[start]

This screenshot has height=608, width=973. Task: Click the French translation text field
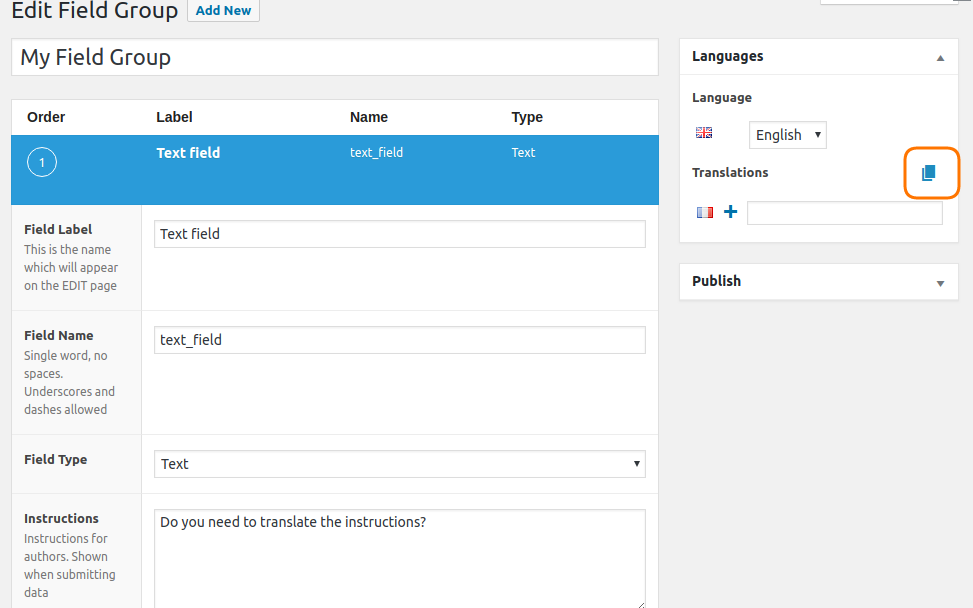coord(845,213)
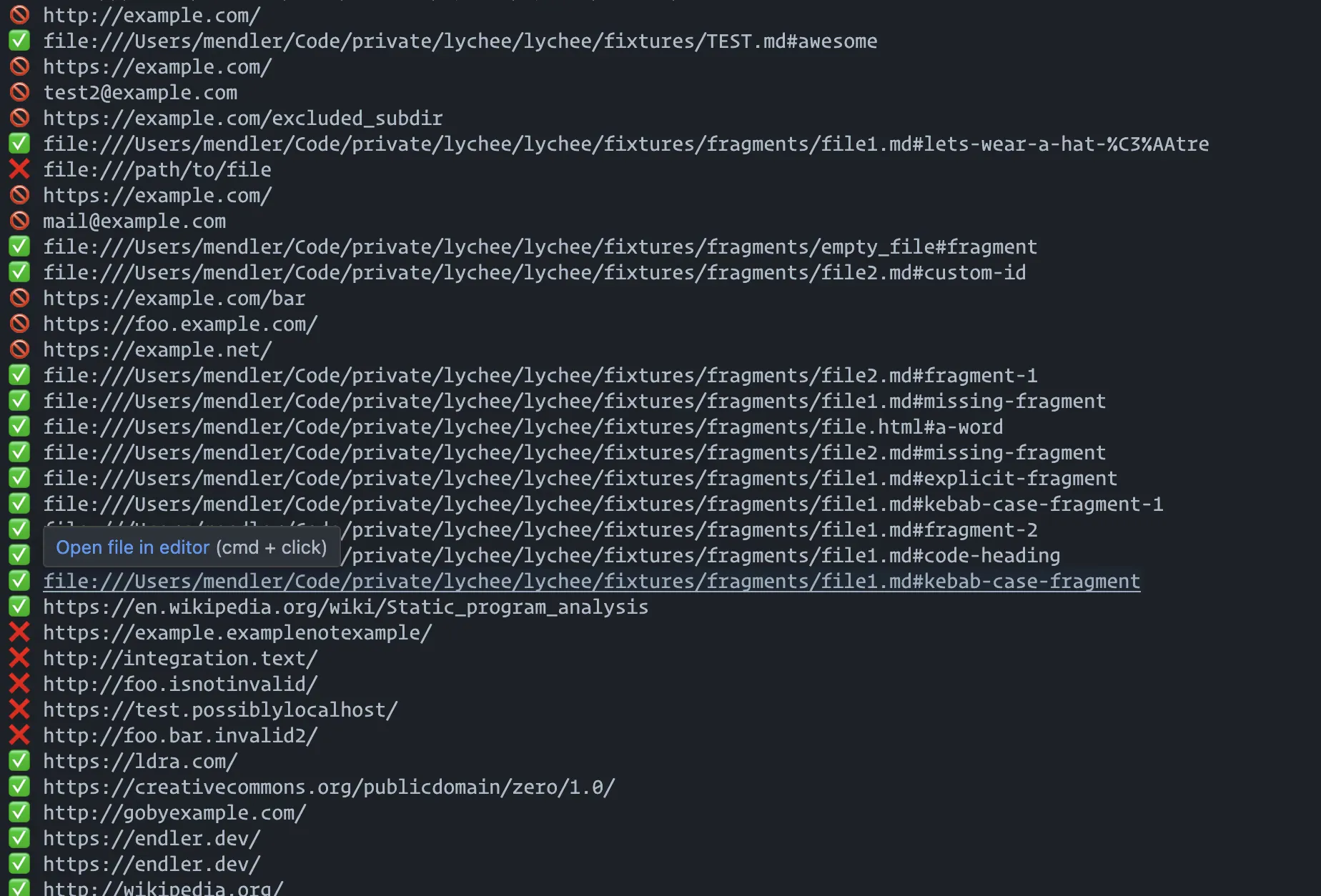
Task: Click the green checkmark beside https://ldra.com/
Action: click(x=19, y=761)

[end]
[start]

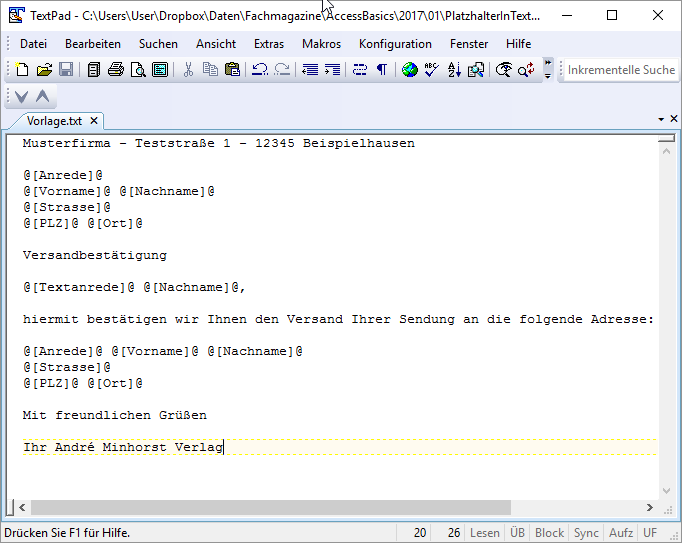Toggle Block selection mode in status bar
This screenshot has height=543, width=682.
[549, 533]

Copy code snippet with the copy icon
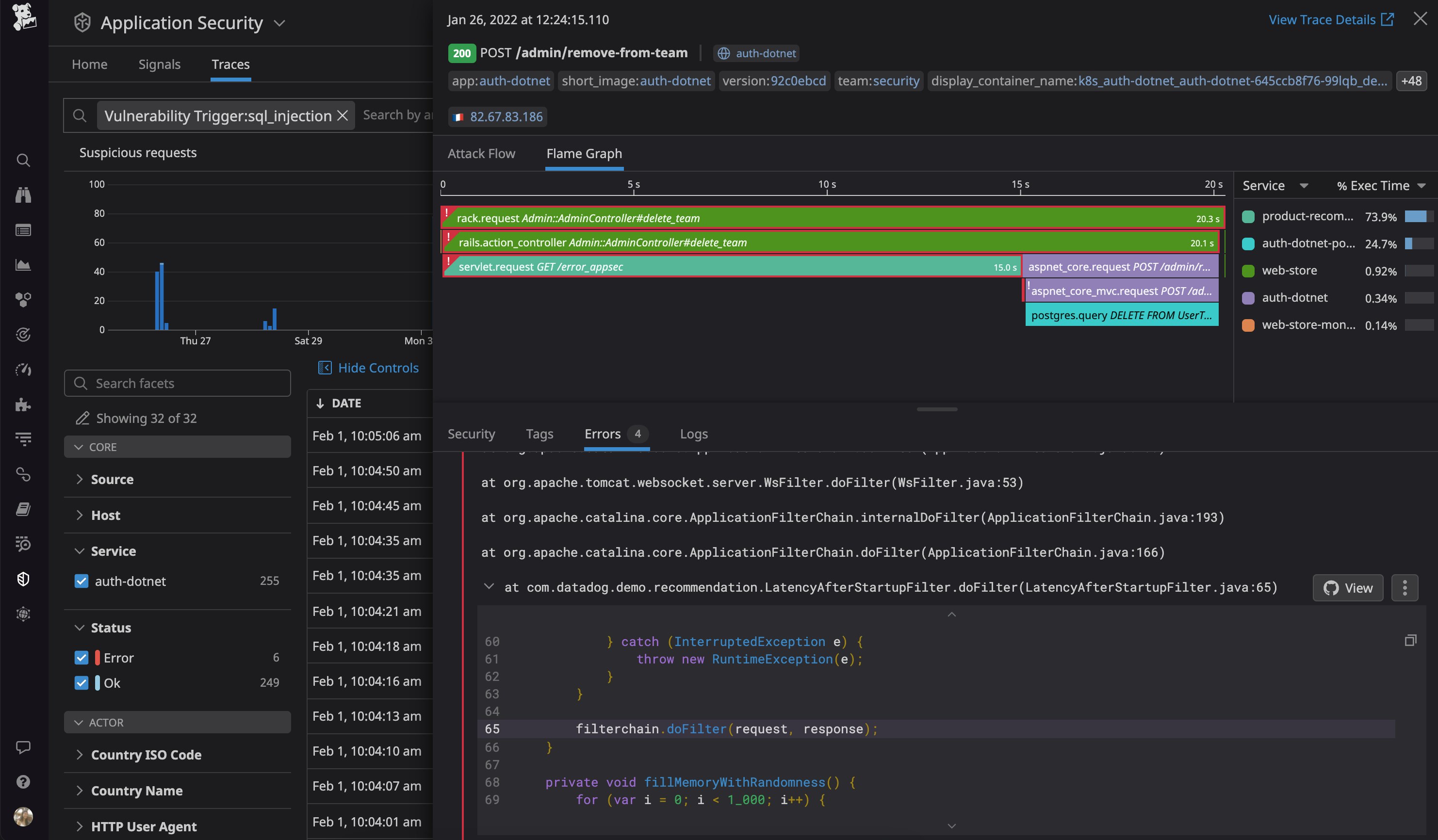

[end]
[start]

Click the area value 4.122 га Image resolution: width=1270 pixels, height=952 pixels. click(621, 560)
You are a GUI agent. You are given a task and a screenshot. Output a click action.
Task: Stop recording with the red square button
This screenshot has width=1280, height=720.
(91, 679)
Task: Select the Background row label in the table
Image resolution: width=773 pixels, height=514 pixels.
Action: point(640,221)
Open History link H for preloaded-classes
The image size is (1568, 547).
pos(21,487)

[end]

● **Exercise instructions**
Extract each line above that contains the word "This". Case counts.

● **The result**
This screenshot has height=608, width=973. Task: Click the French translation text field
This screenshot has height=543, width=682.
This screenshot has width=1280, height=720.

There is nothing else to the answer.